Work instructions —
Pull out each line in the material below that contains the string "size", and copy those lines. Uppercase and lowercase letters must match.
· · · · · · ·
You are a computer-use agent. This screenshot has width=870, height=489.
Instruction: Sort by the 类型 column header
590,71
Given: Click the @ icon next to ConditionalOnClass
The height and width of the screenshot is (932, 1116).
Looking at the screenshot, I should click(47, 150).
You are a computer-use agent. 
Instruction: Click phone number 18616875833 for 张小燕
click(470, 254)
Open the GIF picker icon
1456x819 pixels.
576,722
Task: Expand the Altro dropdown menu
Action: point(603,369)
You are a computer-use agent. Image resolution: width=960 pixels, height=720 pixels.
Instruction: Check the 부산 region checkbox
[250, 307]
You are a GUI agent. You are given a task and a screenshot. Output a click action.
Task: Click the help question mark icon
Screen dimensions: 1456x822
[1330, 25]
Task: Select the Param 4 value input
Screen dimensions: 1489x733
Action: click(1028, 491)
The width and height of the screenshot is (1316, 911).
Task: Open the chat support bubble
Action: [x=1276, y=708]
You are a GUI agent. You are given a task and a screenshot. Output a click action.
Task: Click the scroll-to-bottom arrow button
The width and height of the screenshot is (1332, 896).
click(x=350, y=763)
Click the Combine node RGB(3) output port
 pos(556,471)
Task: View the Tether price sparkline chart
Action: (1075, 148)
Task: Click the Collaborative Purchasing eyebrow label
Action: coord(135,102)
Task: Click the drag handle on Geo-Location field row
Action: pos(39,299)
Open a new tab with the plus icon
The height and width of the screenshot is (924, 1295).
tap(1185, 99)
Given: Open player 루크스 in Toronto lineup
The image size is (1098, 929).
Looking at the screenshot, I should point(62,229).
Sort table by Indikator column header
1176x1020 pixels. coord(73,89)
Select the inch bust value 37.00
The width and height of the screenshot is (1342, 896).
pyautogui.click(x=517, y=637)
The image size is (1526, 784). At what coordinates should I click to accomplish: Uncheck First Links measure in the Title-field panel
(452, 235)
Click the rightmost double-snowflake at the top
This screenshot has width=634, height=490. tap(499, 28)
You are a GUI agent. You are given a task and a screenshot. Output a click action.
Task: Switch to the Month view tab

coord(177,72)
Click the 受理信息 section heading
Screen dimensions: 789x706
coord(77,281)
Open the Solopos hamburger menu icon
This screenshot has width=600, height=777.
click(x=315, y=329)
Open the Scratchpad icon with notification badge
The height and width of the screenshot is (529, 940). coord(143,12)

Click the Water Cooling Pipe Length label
· · · · · · ·
Written response —
The image size is (1098, 929).
The image size is (1526, 784). At what coordinates should I click to accomplish: Uncheck First Links measure in the Title-field panel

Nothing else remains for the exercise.